I’m not saying that these are easy moral questions to address. They are not. In the case of national defence, and when faced with the possibility of war, we may well be left with a choice between evils. But the very fact that our society is ordered in these ways suggests an implicit hierarchy of values: ‘we’ are more valuable than ‘them’; my family is more worthy of respect than theirs; I am more worthy of life than you. We make moral judgements: I deserve better than you.

We may not sneer, or pepper our conversation with racist or sexist remarks. But it’s important to recognise that we live in a society which is inherently unfair, and can be implicitly immoral in how it regards and treats people of differing backgrounds and circumstances: we’re seeing this played out in the debates about immigration and prisons at the moment.

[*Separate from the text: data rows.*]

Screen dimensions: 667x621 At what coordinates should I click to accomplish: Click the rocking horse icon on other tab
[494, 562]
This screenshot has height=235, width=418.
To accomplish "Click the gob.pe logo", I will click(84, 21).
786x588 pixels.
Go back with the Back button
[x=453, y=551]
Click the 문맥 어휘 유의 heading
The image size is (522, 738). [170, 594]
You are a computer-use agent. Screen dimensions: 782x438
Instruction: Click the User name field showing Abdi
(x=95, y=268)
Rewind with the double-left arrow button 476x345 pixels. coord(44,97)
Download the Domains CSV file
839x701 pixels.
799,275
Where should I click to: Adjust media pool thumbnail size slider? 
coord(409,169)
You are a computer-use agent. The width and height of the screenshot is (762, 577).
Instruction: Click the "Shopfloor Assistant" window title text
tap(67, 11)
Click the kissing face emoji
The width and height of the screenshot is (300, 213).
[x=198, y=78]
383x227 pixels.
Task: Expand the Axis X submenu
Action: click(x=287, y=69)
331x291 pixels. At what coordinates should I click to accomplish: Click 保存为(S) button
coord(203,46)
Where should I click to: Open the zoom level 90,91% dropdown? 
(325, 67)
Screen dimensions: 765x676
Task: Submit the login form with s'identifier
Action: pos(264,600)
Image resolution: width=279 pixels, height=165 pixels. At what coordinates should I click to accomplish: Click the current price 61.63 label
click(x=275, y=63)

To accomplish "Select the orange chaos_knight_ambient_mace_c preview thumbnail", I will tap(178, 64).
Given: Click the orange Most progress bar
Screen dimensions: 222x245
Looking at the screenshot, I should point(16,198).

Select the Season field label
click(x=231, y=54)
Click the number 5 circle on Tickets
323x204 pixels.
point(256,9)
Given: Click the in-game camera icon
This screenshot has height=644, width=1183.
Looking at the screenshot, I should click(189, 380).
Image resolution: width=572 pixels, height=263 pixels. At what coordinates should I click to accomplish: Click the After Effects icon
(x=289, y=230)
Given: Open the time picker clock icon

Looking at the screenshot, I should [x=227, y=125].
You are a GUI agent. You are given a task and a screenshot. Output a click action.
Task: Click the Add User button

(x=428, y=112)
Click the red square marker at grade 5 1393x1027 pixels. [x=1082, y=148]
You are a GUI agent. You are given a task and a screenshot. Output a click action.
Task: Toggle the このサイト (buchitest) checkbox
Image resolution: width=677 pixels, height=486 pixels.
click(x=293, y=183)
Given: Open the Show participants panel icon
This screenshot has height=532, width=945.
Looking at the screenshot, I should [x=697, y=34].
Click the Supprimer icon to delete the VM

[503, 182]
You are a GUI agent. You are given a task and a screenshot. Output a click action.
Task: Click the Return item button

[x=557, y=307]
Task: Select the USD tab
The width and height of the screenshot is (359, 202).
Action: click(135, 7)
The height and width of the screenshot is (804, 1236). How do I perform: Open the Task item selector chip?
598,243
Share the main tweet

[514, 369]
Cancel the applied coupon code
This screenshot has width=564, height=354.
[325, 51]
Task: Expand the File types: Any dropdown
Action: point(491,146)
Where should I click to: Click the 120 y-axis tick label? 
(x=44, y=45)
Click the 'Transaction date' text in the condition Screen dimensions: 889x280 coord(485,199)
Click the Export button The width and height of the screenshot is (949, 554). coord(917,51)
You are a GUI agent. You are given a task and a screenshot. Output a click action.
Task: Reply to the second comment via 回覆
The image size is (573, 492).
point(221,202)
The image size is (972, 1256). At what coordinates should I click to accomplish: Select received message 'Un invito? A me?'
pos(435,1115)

Today’s gospel reading challenges those assumptions. Why do we humans have a tendency to hold others in contempt – consciously or not? The answer, in part, may be: in order to shore up ourselves, to protect ourselves and our families, to guard our hard-won identity and status. Sometimes we act out of fear. Sometimes out of pride. Sometimes we are only trying to keep the complexities of life simple: it’s easier to pigeon-hole someone else than to go to the effort of getting to know them properly. Sometimes we act out of a misplaced sense of personal worthiness – at least that is how Jesus describes it.

In Jesus’ parable, the Pharisee passes a religious as well as a moral judgement on the tax collector. For the tax collector is that most despised of people: a collaborator with the occupying forces of Rome, and morally reprehensible. To make matters worse, the tax collector is also contaminated and unholy, because of his dealings with the gentile Romans. So the tax collector is infringing the Jewish law every day – and for the Pharisee this is unforgivable. For the Pharisee, the obedient keeping of God’s law is his life’s work.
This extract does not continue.